• Quoted text:
The Education ministry has allowed public JSS to enter into context-specific agreements with neighbouring public primary and secondary schools, tertiary institutions, counties and other service providers to share learning infrastructure and other resources.

However, Education Cabinet Secretary Ezekiel Machogu said the infrastructure and resource sharing arrangements shall be implemented in accordance with existing government regulations and policies, and coordinated by the county director of education.

The ministry shall also develop and implement a framework for sharing and management of infrastructure and human resources among JSS and other public as well as private institutions.

According to the guidelines, some of the facilities to be shared include “pitches, open spaces and other relevant facilities and equipment for athletics, games, physical fitness and health. Small plots or spaces for innovative agricultural practices and assorted farm tools and equipment. Computer science laboratory with adequate computer sets”.

Others include counselling rooms or space for psycho-social support and other learner support programmes, library with relevant (digital as well as physical) learning resources and home science room with provision for laundry, cooking and sewing areas/space.

In the guidelines, the ministry also detailed how learners will be assessed, including a national summative assessment administered by the Kenya National Examination Council (Knec) at the end of Grade 9. The learners will be assessed in all the 12 core subjects and maximum two optional subjects. The assessment will be referred to as the Kenya Junior Secondary Education assessment.

At Pre-Vocational level, the assessment will be referred to as Kenya Pre-Vocational Level Education Assessment, with learners being assessed in nine subjects

At JSS and pre-vocational level, both formative and summative assessment will be conducted. The formative assessment will be offered in form of school-based assessments (SBAs) while the summative assessment will take the form of national assessment.

Knec shall provide guidelines for standardised SBAs to be administered by subject teachers in Grades 7, 8 and 9. The teachers shall then score the learner’s work and provide immediate feedback to the learners. A school year report shall then be issued.

• Data records:
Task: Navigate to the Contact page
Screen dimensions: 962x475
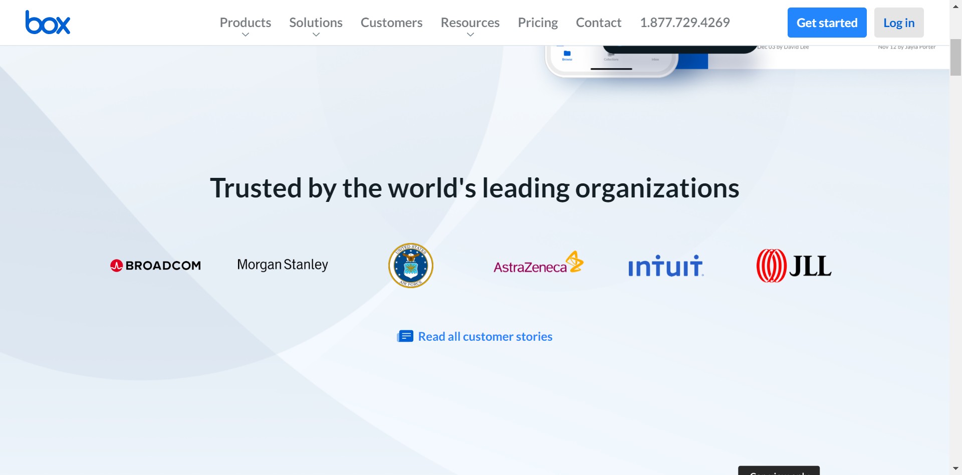Action: (x=598, y=23)
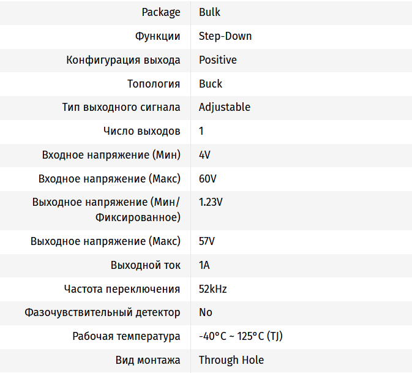Click the "Число выходов" label
The image size is (412, 373).
coord(142,131)
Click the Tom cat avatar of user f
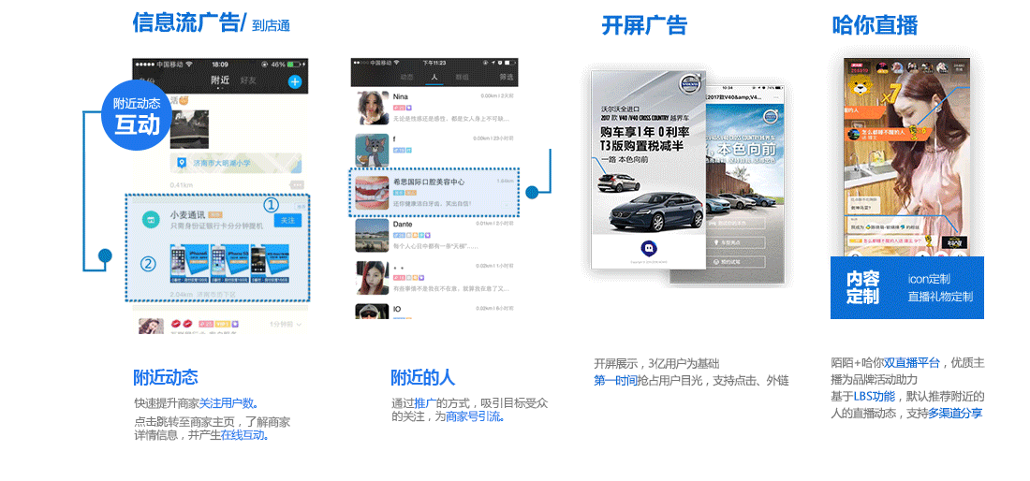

• What this exercise asks:
**a)** Answer these questions from the text on junior secondary school guidelines, one line each:
(i) Who coordinates the infrastructure and resource sharing arrangements?
(ii) What name will the national summative assessment at the end of Grade 9 carry?
(iii) Who administers the standardized school-based assessments in Grades 7, 8 and 9?
**b)** Decide whether each statement agrees with the text on junior secondary school guidelines. Answer yes or no and quote the words that settle it.
(i) Learners at pre-vocational level are assessed in nine subjects.
(ii) Formative assessment at JSS level takes the form of a national assessment.
(iii) JSS learners may be assessed in up to three optional subjects.
**c)** Summarize the text on junior secondary school guidelines in two sentences.

• In response:
**a)**
(i) The county director of education.
(ii) The Kenya Junior Secondary Education assessment.
(iii) Subject teachers.

**b)**
(i) Yes: "with learners being assessed in nine subjects"
(ii) No: "The formative assessment will be offered in form of school-based assessments (SBAs)"
(iii) No: "maximum two optional subjects"

**c)** The Education ministry has allowed public JSS to make agreements with neighboring institutions, counties and other service providers to share learning infrastructure and resources such as pitches, computer laboratories, libraries and home science rooms. The guidelines also set out assessment, with school-based formative assessments in Grades 7, 8 and 9 and a national summative assessment administered by Knec at the end of Grade 9.